Rodrigues faltered in his tale as wavering lights appeared at the edges of the marsh. Heughan sat spell-bound, afraid to speak, unsure if they were the lanterns of Excise men or the corpse-candles of faeries, and uncertain as to which was a bigger threat. As Heughan watched, the luminous spheres hovered over the rush tips before fading into nothingness. The wind lowed a warning through the reedy grass, sounding a vibrating requiem for lost souls.
“There were no books,” said Rodrigues, breaking the silence.
Josef had given them all to the many friends and travellers who had crossed his path, spirited away and scattered across the continents. Except one, the ‘Key of Solomon’, Josef’s own study of his alchemy and anatomy. The Inquisition declared it a necronomicon, a book of shadows and spells, the mere possession of which was punishable by death. However, in spite of all their hunting, the book never surfaced.
Confused, Heughan asked, “Was there ever really a book? What was in it?”
Rodrigues shrugged. “The secret of how to make gold from the elements or perhaps, as Josef hinted, how to live forever. Too many secrets and dangerous knowledge. It was always rumoured that Josef had entrusted it to his best student, but if he did, their identity was never known, the whereabouts of the book a mystery.”
The maps that Heughan loved so much had been Josef’s penultimate gift to his fri
end Rodrigues. His final gift had been his daughter, a young woman whom he placed into his care as ward: Melisande.
Heughan was dumbstruck. Questions skipped across his mind like stones skimming water, but Rodrigues quelled them before he ever even opened his mouth to begin to ask. He rapidly explained to Heughan that he had taken Melisande only as far as relations in Languedoc and there, absolved himself of both responsibility and temptation.
After that, their lives had taken different directions, and their earlier story had been forgotten. Years later, they had met again as strangers in the Borders, where they found a new friendship.
“You recognised her? Did she not recognise you?” Heughan asked.
Rodrigues simply smiled. “I am much changed. We have all made different lives for ourselves, and I have no wish to remind Melisande of a past which must contain much pain for her. No, what’s gone is best forgotten. You will not speak of this to Melisande. She knows me only as Don Rodrigues, one-time Master of the Horse, sometime soldier of fortune and Merchant Adventurer; Roddy to my friends.”
Heughan had been lost in his own train of thought and had failed to notice that Rodrigues had stopped speaking and was staring out to sea. He followed his line of sight but couldn’t pick anything out over the pitch and yaw of the dark waves.
A sudden guffaw of laughter pulled his attention back to the fire. Mad Desmond had had too much to drink and had stripped himself naked to frolic through the dunes in a lopsided dance.
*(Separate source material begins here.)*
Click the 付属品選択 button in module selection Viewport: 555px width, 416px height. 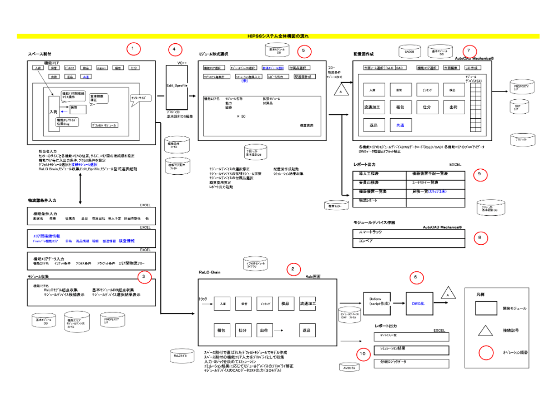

He skipped along the breaking waves as they rolled across the shingle, his bare arse broadly visible against the dark line of the shore, giggling wildly to himself about píseogs and the lights of the little people.
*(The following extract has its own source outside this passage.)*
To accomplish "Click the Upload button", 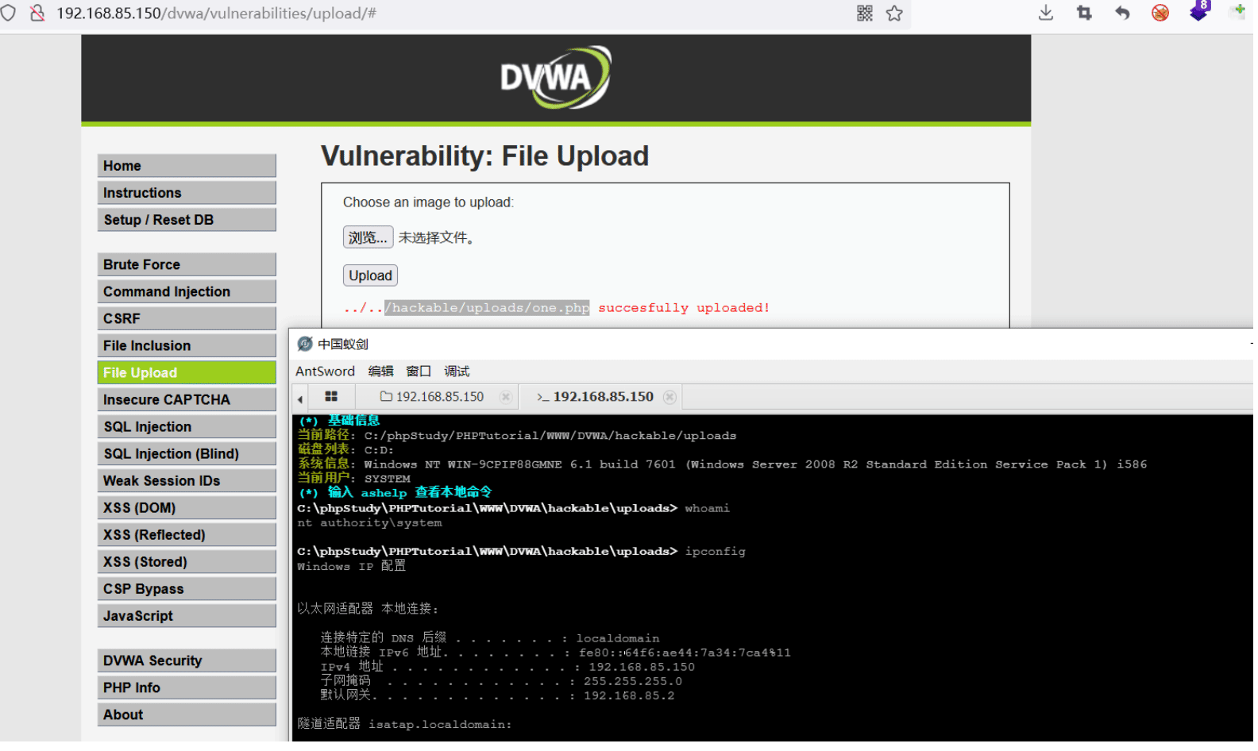I will point(372,276).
Heughan loped back to the fire and squatted down beside another of the men. “Can’t you ever keep Des under control, Jack? What is it that sets him off?”
Jack was guarded in his response. He trailed a finger in the sand, drawing spiral patterns that wound in on themselves, snakes devouring their own tails. He shrugged a reply. “Fey,” he drawled in his soft, lazy accent. “Touched by the faeries. He says custom demands they need a song if you see them…” Jack paused and indicated his friend, who had stopped to sit cross-legged in the sand in front of the incoming tide. Des started to sing, a sad lament for erstwhile drunken men to be merry afore they died. Jack threw his own boots at him and told him to ‘shut up’. He shook his head. “He’s a mad git. The only songs he knows are bleeding miserable, and he’s only sane when he’s fighting. God love him but you know what they say, Heughan, Ná déan nós is ná bris nós.” He shook his head again and went to pull Desmond out of the water.